Mr Scott's mother was from Watford and moved to Zambia in 1940. Mr Scott studied mathematics and economics at Trinity Hall, Cambridge, gained a doctorate in cognitive science from Sussex University and lectured and researched robotics at Oxford.
Zambia today is in the happy position of having moved through the journey that many post-colonial African countries are taking. A popular liberation leader becomes authoritarian and hangs onto power. Events take over and they become increasingly unpopular and eventually the country returns to a multi-party democracy. (In my view South Africa is at the start of this journey with the ANC becoming a virtual one party autocracy.) Dr Scott is still, just, of the Zambian "liberation generation" but has himself moved on with his country.
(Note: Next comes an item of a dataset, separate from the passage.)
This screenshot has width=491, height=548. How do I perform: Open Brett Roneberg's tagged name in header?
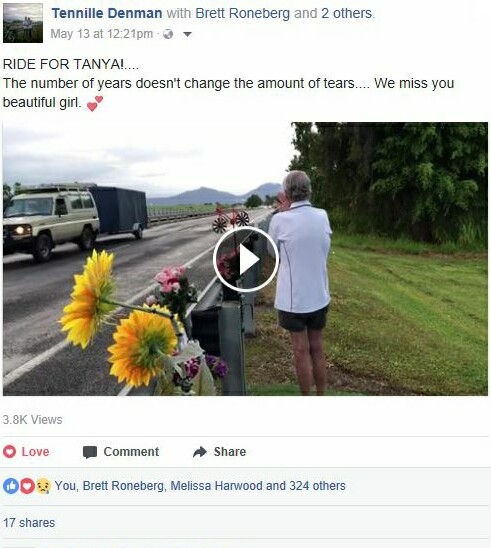[x=243, y=13]
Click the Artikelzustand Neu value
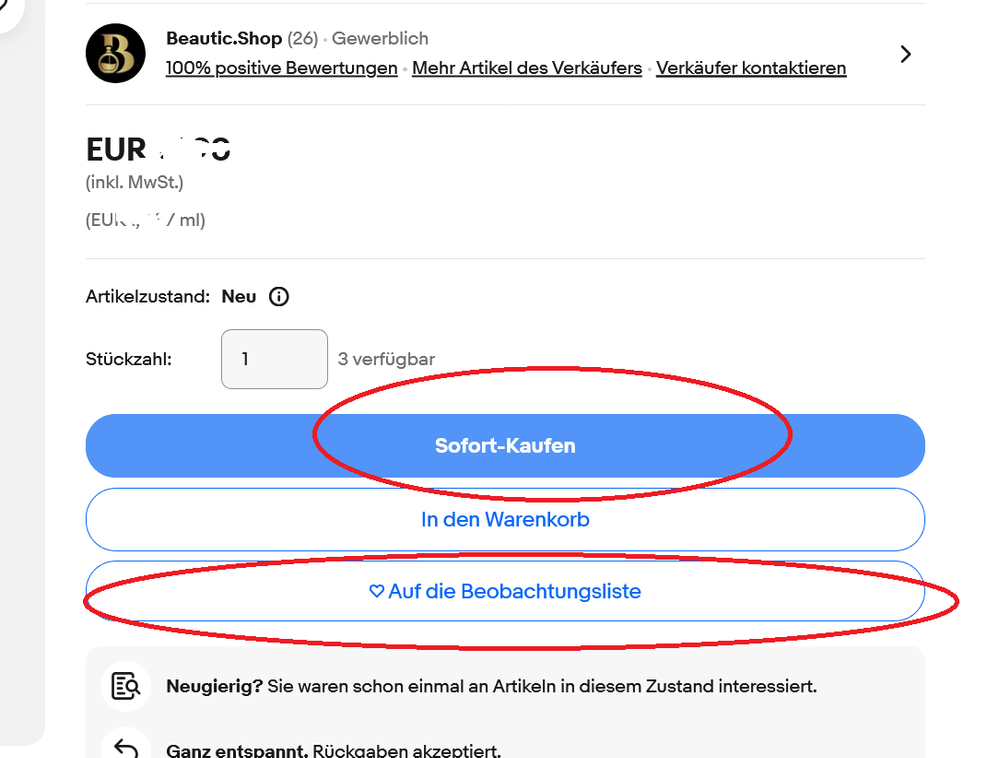This screenshot has width=999, height=758. (x=239, y=296)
Shortly after his election in 2011, the Guardian quoted Scott as saying: "I have long suspected Zambia is moving from a post-colonial to a cosmopolitan condition. People's minds are changing: they are no longer sitting back and dwelling on what was wrong about colonialism". My visit to the country in 2001 leads me to believe his analysis. Zambia has a strong press which holds its leaders to account. Its people are well informed (I wonder if an American farmer would have asked me about an outbreak of cattle disease in the UK if I had visited there that year; a village secretary 40 miles outside of Lusaka did.)
Dr Scott's albeit temporary Presidency may be as significant to the continent as Barack Obama's election in the USA. He has experience of establishing high added-value agricultural production in the country. It's tourism industry is underdeveloped and could provide a valuable alternative to copper production which can be in danger of becoming merely a victim of Chinese neo-imperial ambitions to exploit Africa's natural resources. It has shown that it can draw on the talents of all of its tribes to take the nation forward. Most of all, Zambia has shown itself to be a nation where people are not "judged by the color of their skin but by the content of their character."